**Data items:**
◇ ◇ ◇
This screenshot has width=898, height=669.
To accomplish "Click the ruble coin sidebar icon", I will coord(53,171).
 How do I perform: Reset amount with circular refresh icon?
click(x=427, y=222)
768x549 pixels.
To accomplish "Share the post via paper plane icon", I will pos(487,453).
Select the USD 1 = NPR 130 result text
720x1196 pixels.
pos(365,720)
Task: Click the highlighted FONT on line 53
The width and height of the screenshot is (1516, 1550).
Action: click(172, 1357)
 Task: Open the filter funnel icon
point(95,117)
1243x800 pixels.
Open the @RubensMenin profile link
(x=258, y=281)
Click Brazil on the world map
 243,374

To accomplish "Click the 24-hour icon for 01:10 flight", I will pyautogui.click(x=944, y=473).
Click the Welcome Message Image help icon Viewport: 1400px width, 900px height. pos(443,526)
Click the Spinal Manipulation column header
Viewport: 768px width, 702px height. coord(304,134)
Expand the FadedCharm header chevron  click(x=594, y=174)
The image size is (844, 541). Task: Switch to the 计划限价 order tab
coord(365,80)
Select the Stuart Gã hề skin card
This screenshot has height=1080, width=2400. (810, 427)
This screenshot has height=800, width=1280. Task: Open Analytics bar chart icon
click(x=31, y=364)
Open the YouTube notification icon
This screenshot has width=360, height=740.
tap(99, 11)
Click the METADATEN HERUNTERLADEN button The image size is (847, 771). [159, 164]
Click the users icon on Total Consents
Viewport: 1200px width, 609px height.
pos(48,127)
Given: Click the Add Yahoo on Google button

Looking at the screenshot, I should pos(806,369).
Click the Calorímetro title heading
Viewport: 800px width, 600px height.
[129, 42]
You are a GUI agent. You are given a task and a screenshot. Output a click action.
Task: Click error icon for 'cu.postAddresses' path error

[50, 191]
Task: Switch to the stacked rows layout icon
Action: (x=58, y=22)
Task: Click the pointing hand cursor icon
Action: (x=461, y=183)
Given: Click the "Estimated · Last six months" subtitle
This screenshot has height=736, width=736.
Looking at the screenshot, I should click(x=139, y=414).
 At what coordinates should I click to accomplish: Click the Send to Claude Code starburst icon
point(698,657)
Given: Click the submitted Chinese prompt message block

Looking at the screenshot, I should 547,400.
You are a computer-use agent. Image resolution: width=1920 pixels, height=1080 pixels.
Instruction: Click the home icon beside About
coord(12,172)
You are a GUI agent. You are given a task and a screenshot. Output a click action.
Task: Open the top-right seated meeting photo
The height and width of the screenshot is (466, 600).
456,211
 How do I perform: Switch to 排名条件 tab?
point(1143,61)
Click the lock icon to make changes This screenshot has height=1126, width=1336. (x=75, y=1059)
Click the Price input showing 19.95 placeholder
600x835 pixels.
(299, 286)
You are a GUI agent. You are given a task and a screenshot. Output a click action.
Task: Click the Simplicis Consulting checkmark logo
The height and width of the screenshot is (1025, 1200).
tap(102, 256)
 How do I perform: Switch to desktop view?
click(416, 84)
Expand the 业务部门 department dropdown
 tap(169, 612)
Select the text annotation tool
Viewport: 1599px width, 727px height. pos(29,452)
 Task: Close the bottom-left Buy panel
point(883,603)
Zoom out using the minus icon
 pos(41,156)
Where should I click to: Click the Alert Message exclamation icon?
◇ ◇ ◇
**Exercise details:** Type the entries out again so that they match exactly.

**Exercise answer:**
This screenshot has width=898, height=669.
To accomplish "Click the ruble coin sidebar icon", I will coord(53,171).
 How do I perform: Reset amount with circular refresh icon?
click(x=427, y=222)
768x549 pixels.
To accomplish "Share the post via paper plane icon", I will pos(487,453).
Select the USD 1 = NPR 130 result text
720x1196 pixels.
pos(365,720)
Task: Click the highlighted FONT on line 53
The width and height of the screenshot is (1516, 1550).
Action: click(172, 1357)
 Task: Open the filter funnel icon
point(95,117)
1243x800 pixels.
Open the @RubensMenin profile link
(x=258, y=281)
Click Brazil on the world map
 243,374

To accomplish "Click the 24-hour icon for 01:10 flight", I will pyautogui.click(x=944, y=473).
Click the Welcome Message Image help icon Viewport: 1400px width, 900px height. pos(443,526)
Click the Spinal Manipulation column header
Viewport: 768px width, 702px height. coord(304,134)
Expand the FadedCharm header chevron  click(x=594, y=174)
The image size is (844, 541). Task: Switch to the 计划限价 order tab
coord(365,80)
Select the Stuart Gã hề skin card
This screenshot has height=1080, width=2400. (810, 427)
This screenshot has height=800, width=1280. Task: Open Analytics bar chart icon
click(x=31, y=364)
Open the YouTube notification icon
This screenshot has width=360, height=740.
tap(99, 11)
Click the METADATEN HERUNTERLADEN button The image size is (847, 771). [159, 164]
Click the users icon on Total Consents
Viewport: 1200px width, 609px height.
pos(48,127)
Given: Click the Add Yahoo on Google button

Looking at the screenshot, I should pos(806,369).
Click the Calorímetro title heading
Viewport: 800px width, 600px height.
[129, 42]
You are a GUI agent. You are given a task and a screenshot. Output a click action.
Task: Click error icon for 'cu.postAddresses' path error

[50, 191]
Task: Switch to the stacked rows layout icon
Action: (x=58, y=22)
Task: Click the pointing hand cursor icon
Action: (x=461, y=183)
Given: Click the "Estimated · Last six months" subtitle
This screenshot has height=736, width=736.
Looking at the screenshot, I should click(x=139, y=414).
 At what coordinates should I click to accomplish: Click the Send to Claude Code starburst icon
point(698,657)
Given: Click the submitted Chinese prompt message block

Looking at the screenshot, I should 547,400.
You are a computer-use agent. Image resolution: width=1920 pixels, height=1080 pixels.
Instruction: Click the home icon beside About
coord(12,172)
You are a GUI agent. You are given a task and a screenshot. Output a click action.
Task: Open the top-right seated meeting photo
The height and width of the screenshot is (466, 600).
456,211
 How do I perform: Switch to 排名条件 tab?
point(1143,61)
Click the lock icon to make changes This screenshot has height=1126, width=1336. (x=75, y=1059)
Click the Price input showing 19.95 placeholder
600x835 pixels.
(299, 286)
You are a GUI agent. You are given a task and a screenshot. Output a click action.
Task: Click the Simplicis Consulting checkmark logo
The height and width of the screenshot is (1025, 1200).
tap(102, 256)
 How do I perform: Switch to desktop view?
click(416, 84)
Expand the 业务部门 department dropdown
 tap(169, 612)
Select the text annotation tool
Viewport: 1599px width, 727px height. pos(29,452)
 Task: Close the bottom-left Buy panel
point(883,603)
Zoom out using the minus icon
 pos(41,156)
Where should I click to: Click the Alert Message exclamation icon?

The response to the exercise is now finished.